By the time of the Civil War, the Erie Canal had undergone several enlargements from its original construction. Begun in Rome, N.Y. on July 4, 1817 the 363-mile canal connected New York City with Lake Erie; and it's lateral canals, running north and south, connected cities like Syracuse to Lake Ontario and Albany to Lake Champlain. The canal was like a huge man made compass pointing East and West and North and South. It was inevitable then, that the canal would become a part of the Underground Railroad, leading escaped slaves to Canada and freedom. And, at the very center of the "compass" was the city of Syracuse New York.

Using the North Star as a guide, hundreds of fugitive slaves found their way to Central New York. Syracuse, with its central location and proximity to the Erie Canal became a hub of activity on the underground railroad. The "railroad" of course was not a railroad at all; but rather a series of safe houses where anti-slavery sympathizers helped fugitive slaves escape to free states and Canada. One of the Erie's lateral canals, the Oswego Canal, followed a direct northwest passage to the Port of Oswego and finally, escape across Lake Ontario to Canada and freedom!

The first shot of the Civil was was fired on April 12, 1861. At the time there were 34 states that comprised the United States of America. Twenty-three of those states remained "loyal" to the union and eleven seceded to become the Confederate States of America. New York State with its nearly four million in population was one of the leading manufacturing and agricultural producing state in the nation. Syracuse, with its proximity to the canal, was poised to become a major transporter of arms, food and clothing to support the war effort. One industry in particular was to become vital to the U.S. war effort: Onondaga salt. In 1862, Syracuse was able to ship over 9 million bushels of salt along the Erie Canal to support troops in the field. Salt, vital to the diets of men and animals, and necessary for food preservation; was also used in the tanning industry, and in the production of ammunition. No wonder then that Syracuse would become know as the Salt City.

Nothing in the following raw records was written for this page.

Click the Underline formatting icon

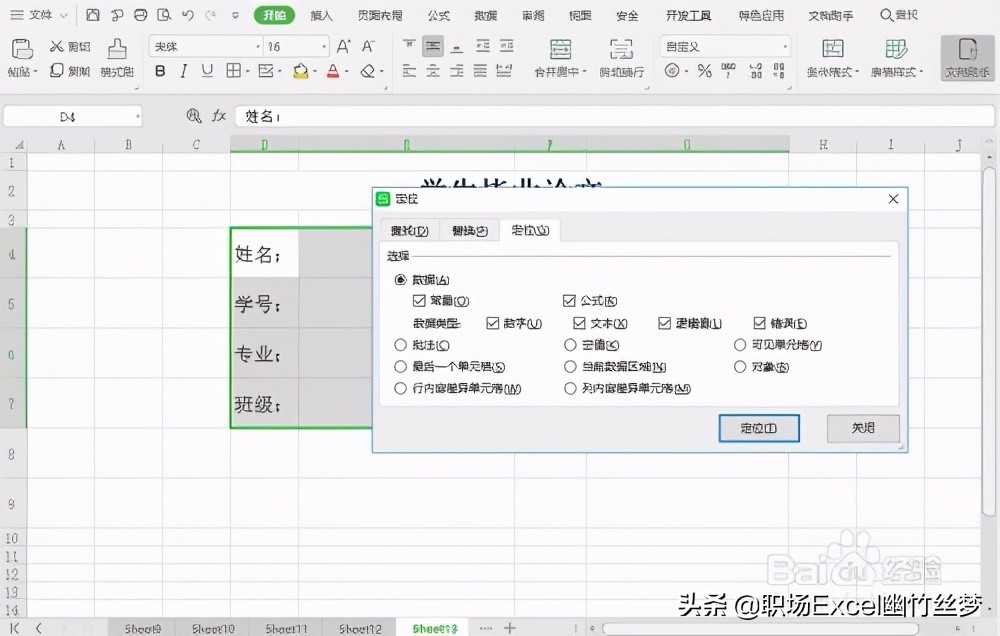pos(209,71)
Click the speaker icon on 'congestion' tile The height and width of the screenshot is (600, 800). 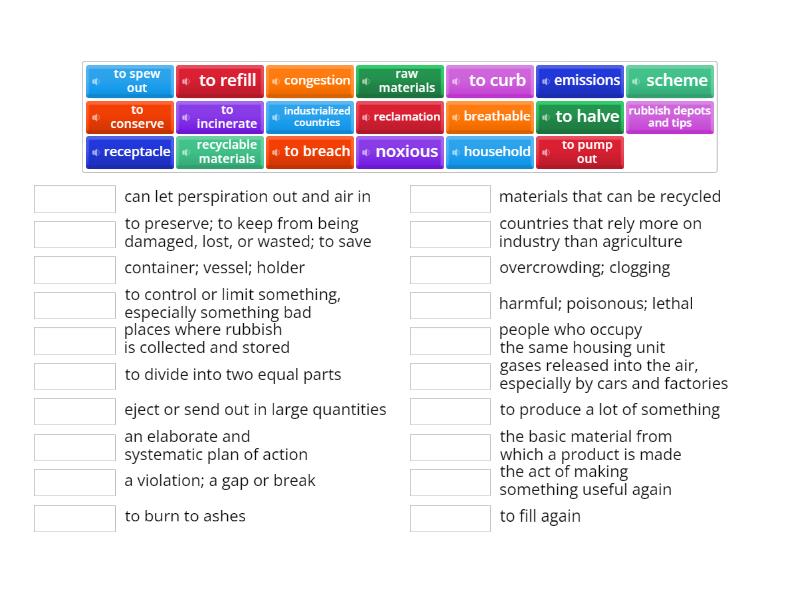tap(276, 81)
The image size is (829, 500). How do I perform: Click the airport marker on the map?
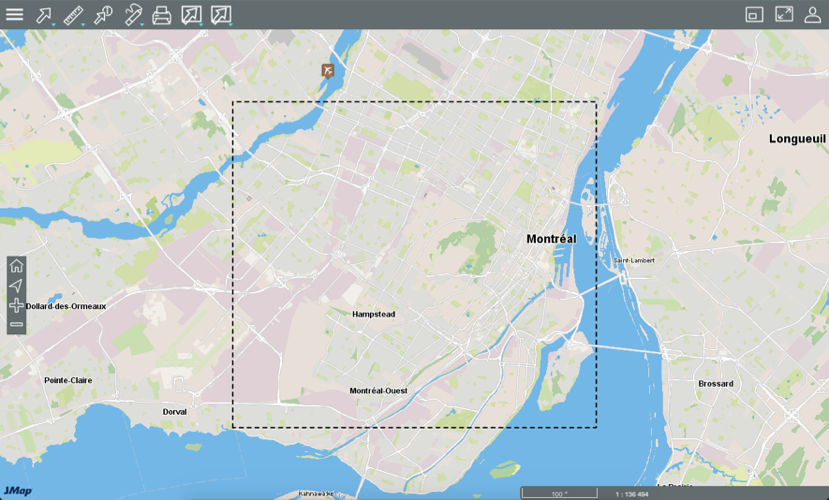coord(327,71)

The Erie Canal opened in 1825. By 1860, the canal, along with the developing railroads, had altered the nation's trade flow forever. Large cities and industries grew up along its route. The North became more industrialized while the South remained agrarian and more dependent upon slave labor. Canal-side industries vital to the war effort were: Remington Arms in Ilion, woolen mills in Little Falls, and of course, salt from Syracuse. Salt brine pumped up from below the surface was piped to salt vats which operated under the principle of solar drying.

The Oswego Canal, at just short of 24 miles long, connects the Erie (or main line ) Canal near Syracuse with the port of Oswego, New York. Gerrit Smith owned a large portion of property along the east side of the Oswego River. He also was a major stock holder in the Oswego Canal Company. Runaway slaves that came to Syracuse and Peterboro eventually made there way north by traveling along this "underground canal-way." Some were sequestered in the cargo holds of the boats of sympathetic canallers. Other were able to follow the towpath at night from one safe-house to another. Once in Oswego, John B. Edwards, Smith's business agent and fellow abolitionist provided safe passage for the journey to Canada. Today, the Port of Oswego is primarily host to recreational (and sometime historical) vessels.

In October of 1839, the Davenports of Mississippi, arrived at the Syracuse House hotel accompanied by their servant (a slave) Harriet Powell. Encouraged by black employees of the hotel, Harriet decided to flee. Since the hotel bordered the canal, Mr. Davenport suspected that Harriet was seeking to escape by boat. A search of a canal boat, the Oswego Packet, proved futile so he posted a reward for her return. Harriet was a quadroon (one quarter black) and could easily pass for white. For several weeks, Harriet was spirited from one safe house to another, eventually finding her way to the Gerrit Smith estate in Peterboro. Within hours of her departure from the Smith house for Canada, Davenport arrived with marshals seeking the return of his property.

[Syracuse House Hotel, now the site of OnBank.]

From its "Clinton's Ditch opening" in 1825 to today an impressive amount of folklore and legend has become a part of canal history. The canal has been the subject of books, movies and song. Perhaps the most famous song about the Erie Canal was written long after the Civil War. Written in 1905 by Thomas S. Allen, the song "Low Bridge, Everybody Down" tells of the special relationship between a canaller and his mule, Sal: "She's a good old worker and a good old pal, Fifteen years on the Erie Canal. I eat my meals with Sal each day, I eat beef and she eats hay."

[Statue of a driver boy (hoggee) and mule. Hoggees were subject to much ridicule. One famous taunt: Hoggee on the towpath, five cents a day. Picking up horse balls, to eat along the way.]